From Italian writer/director Gianni DiGregorio (perhaps best known for his screenplay adaptation of last year’s Italian mafioso film Gomorrah) comes Mid-August Lunch, a sprightly comedy (almost Shakespearean in its farcical scope) that blends the viewer’s empathy for rock-and-hard-place bad luck with a bit of charming sentimentality. This film isn’t the gritty Italy of Gomorrah, but rather the small-town communion Italy eternally drenched in summer sun.

Gianni (played by writer/director DiGregorio, a one-man movie-making placeholder in the tradition of Clint Eastwood), for all intents and purposes, is a sad-sack…. He’s behind on rent, has no outlook to pay it on time, and can’t confide his financial woes to his elderly mother, with whom he lives. He’s not without hope, though: his landlord offers to forgive him some of the back pay (and even a key to the building elevator) if Gianni wouldn’t mind putting up the landlord’s mother for a weekend while he is away. Gianni certainly agrees, but the arrangement quickly snowballs…. Not only does the landlord bring his mother, but also his elderly aunt, and all Gianni can do is grin and bear it. And that he does, even more so when his best friend leaves town…. and needs a place for his mother to stay as well.

Gianni’s goodwill and hospitality makes him a one-man host, chef, and maid…. but not without a glass of white wine for himself at the ready. The screenplay is almost aggressively insular to Gianni’s third-person point of view, and this gives the viewer an interesting warm-up to the peculiarities of his weekend houseguests. These ladies, at first humble and grandmotherly (one brings Gianni a cake as gift, wrapped in a bidet towel), soon exhibit enough orneriness to keep things interesting. They gossip, they throw tantrums, they overeat and overdrink, and do it all through the grateful smiles of prudent houseguests.

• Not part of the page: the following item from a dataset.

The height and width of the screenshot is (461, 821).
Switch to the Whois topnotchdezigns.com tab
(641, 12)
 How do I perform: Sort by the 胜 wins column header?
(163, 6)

Gianni’s mother (Valeria De Franciscis), almost playfully dependent on her dutiful son, is always ready to drop some gossipy complaints about their new houseguests to him, yet is sunny and polite to the point of saccharine. (Gianni’s mother, who old age has not treated terribly well, sports a lioness bouffant of a blonde wig against a face so leather-worn and oversunned that she could easily pass as a grotesquerie out of a Cormac McCarthy novel.)

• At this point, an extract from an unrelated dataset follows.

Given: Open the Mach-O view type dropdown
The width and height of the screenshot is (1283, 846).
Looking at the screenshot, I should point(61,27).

Mid-August Lunch, though, in a way feels almost too easy; the beats on which the story unfolds are cute but not complicated, and I felt that a lot of the tension in a comedy like this came as unsurprising and almost typical of the situation established. In a way, Gianni is the dope who can’t win and can’t say no (a similar comparison, although a bit out-sized, would be Ben Stiller’s character in Meet the Parents), and there’s only so much layering a character like this can have without forcing the story to sacrifice its levity. Whereas the story doesn’t exactly conform to a formula, it does carry with it the dull glint of being derivative…. yet this is a small price to pay for a film that at times is so effortlessly charming.

-Tom Treanor

Buy tickets: Fri Apr 3: 6:15 (FSLC)
Sat Apr 4: 3:45 (MoMA)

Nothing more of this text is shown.